Au Nicaragua, un groupe de 1 200 personnes privées de liberté – considérées comme des prisonniers de droit commun – seront libérées dans le cadre du régime de coexistence familiale à compter du 1er avril.
La mesure, rapportée par la coprésidente Rosario Murillo, permettra à ces personnes, toutes condamnées à une peine définitive, de sortir de prison et de purger leur peine chez elles, sous contrôle légal.
La politique de libération au Nicaragua a bénéficié à plus de 53 000 détenus au cours de la dernière décennie. Selon les rapports officiels, 7,18% de ceux qui ont bénéficié de cette allocation ont récidivé après avoir obtenu la liberté. Le plus grand nombre de libérations en une seule année a été enregistré en 2025, lorsque 9 900 personnes reconnues coupables de délits de droit commun ont accepté cette mesure.

En 2026, les autorités avaient déjà libéré un autre groupe de taille égale lors de la Journée nationale de la réconciliation et de la paix, date dédiée à la mémoire du cardinal Miguel Obando y Bravo. Lors de cet acte, le régime a présenté cette libération comme un geste en faveur de la réconciliation nationale.
Les libérations ne se limitent pas à une seule prison. L'événement principal aura lieu au siège du système pénitentiaire national, connu sous le nom de La Modelo, situé près de Managua. Sept autres prisons du pays y participeront également. Avec ce cycle, le nombre de prisonniers de droit commun libérés jusqu'à présent cette année s'élèvera à 2 400 personnes.
Le mécanisme de coexistence familiale implique que les bénéficiaires purgent le reste de leur peine à domicile, sous le contrôle des autorités. Le gouvernement défend cette politique comme une voie de réconciliation et de paix sociale, même si des doutes persistent quant à son efficacité.

Les organisations féministes ont exprimé leur inquiétude face aux libérations massives. Ces groupes associent la libération des détenus à une augmentation des féminicides et de la criminalité en général. L'inquiétude se concentre sur l'impact négatif possible sur la sécurité des citoyens, mettant en garde contre les risques de récidive.
La politique de libération dans le cadre de la coexistence familiale a non seulement suscité un débat dans la société civile, mais a également été observée de près par différents secteurs pour évaluer son impact réel sur la sécurité et la coexistence dans les communautés.
Le mécanisme permet aux personnes libérées de rester sous surveillance légale, mais en dehors des prisons. Les autorités insistent sur le fait qu'il s'agit d'une mesure visant à promouvoir la réconciliation ; Cependant, les critiques persistent en raison de la possibilité de crimes répétés et d'une perception croissante d'insécurité.

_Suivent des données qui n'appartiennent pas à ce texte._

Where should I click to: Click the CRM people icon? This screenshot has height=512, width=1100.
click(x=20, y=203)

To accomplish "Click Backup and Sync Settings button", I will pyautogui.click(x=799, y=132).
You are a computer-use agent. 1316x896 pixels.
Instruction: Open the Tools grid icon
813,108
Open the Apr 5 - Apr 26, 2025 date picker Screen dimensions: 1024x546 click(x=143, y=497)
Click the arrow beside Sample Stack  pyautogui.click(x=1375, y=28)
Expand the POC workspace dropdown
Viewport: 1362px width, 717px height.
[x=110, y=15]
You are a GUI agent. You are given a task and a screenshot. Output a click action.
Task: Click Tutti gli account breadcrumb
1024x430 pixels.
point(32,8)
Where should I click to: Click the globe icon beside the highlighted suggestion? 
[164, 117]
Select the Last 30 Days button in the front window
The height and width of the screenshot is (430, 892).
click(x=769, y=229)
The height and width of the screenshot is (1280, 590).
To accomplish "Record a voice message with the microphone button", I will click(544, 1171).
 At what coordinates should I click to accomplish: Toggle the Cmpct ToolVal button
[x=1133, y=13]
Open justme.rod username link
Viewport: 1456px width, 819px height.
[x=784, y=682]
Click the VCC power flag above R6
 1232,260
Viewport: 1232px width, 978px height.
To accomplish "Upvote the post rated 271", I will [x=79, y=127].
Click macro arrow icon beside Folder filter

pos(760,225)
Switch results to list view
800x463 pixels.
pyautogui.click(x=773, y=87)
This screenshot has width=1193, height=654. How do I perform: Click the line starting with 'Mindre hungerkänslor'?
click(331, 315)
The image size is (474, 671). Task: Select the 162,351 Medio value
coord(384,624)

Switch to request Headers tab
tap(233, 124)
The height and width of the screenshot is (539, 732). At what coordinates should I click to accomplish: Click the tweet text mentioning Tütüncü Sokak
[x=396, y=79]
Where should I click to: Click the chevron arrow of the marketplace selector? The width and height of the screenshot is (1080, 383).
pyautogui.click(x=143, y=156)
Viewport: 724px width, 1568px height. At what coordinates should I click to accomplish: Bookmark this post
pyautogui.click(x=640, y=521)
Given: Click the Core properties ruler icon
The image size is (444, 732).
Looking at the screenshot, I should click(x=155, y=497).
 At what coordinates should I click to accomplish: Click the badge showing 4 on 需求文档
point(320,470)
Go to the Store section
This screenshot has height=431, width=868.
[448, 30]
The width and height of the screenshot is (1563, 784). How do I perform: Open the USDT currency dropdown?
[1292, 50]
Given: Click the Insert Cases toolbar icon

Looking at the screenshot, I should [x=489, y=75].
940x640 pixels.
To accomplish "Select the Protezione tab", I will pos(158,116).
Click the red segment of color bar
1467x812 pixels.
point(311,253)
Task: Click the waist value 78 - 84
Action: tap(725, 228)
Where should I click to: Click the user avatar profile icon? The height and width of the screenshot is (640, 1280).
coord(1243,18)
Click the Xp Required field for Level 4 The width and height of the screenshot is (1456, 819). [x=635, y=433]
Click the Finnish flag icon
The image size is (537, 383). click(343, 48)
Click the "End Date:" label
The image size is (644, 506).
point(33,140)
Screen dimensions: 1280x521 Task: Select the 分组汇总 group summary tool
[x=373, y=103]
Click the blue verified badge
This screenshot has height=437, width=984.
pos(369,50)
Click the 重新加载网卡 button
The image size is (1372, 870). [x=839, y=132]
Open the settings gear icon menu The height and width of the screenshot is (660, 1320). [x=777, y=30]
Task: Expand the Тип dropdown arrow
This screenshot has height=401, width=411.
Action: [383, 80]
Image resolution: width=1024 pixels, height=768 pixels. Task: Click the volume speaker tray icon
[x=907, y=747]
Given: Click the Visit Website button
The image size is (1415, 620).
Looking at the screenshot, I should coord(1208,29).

Les perspectives pour les prisonniers politiques au Nicaragua sont différentes. Début 2026, au moins 20 personnes détenues pour des raisons politiques ont été libérées, dans un contexte marqué par la pression internationale contre les détentions arbitraires sous le régime de Daniel Ortega et Rosario Murillo.

Fin mars 2026, le Mécanisme de reconnaissance des prisonniers politiques a établi qu'au moins 46 personnes restaient privées de liberté pour des raisons politiques dans différents centres de détention du Nicaragua. Parmi les personnes emprisonnées figurent des personnalités reconnues telles que l'ancien commandant révolutionnaire Henry Ruiz, le général à la retraite Álvaro Baltodano Cantarero et des dirigeants indigènes tels que Brooklyn Rivera Bryan et Steadman Fagoth Müller.
La libération des personnes reconnues coupables de délits de droit commun et la persistance des prisonniers politiques révèlent deux réalités parallèles dans le système pénitentiaire nicaraguayen. Alors que le gouvernement affirme que sa politique favorise la paix et la réintégration, les préoccupations sociales et les plaintes internationales mettent en évidence les défis à venir en termes de droits de l'homme et de sécurité.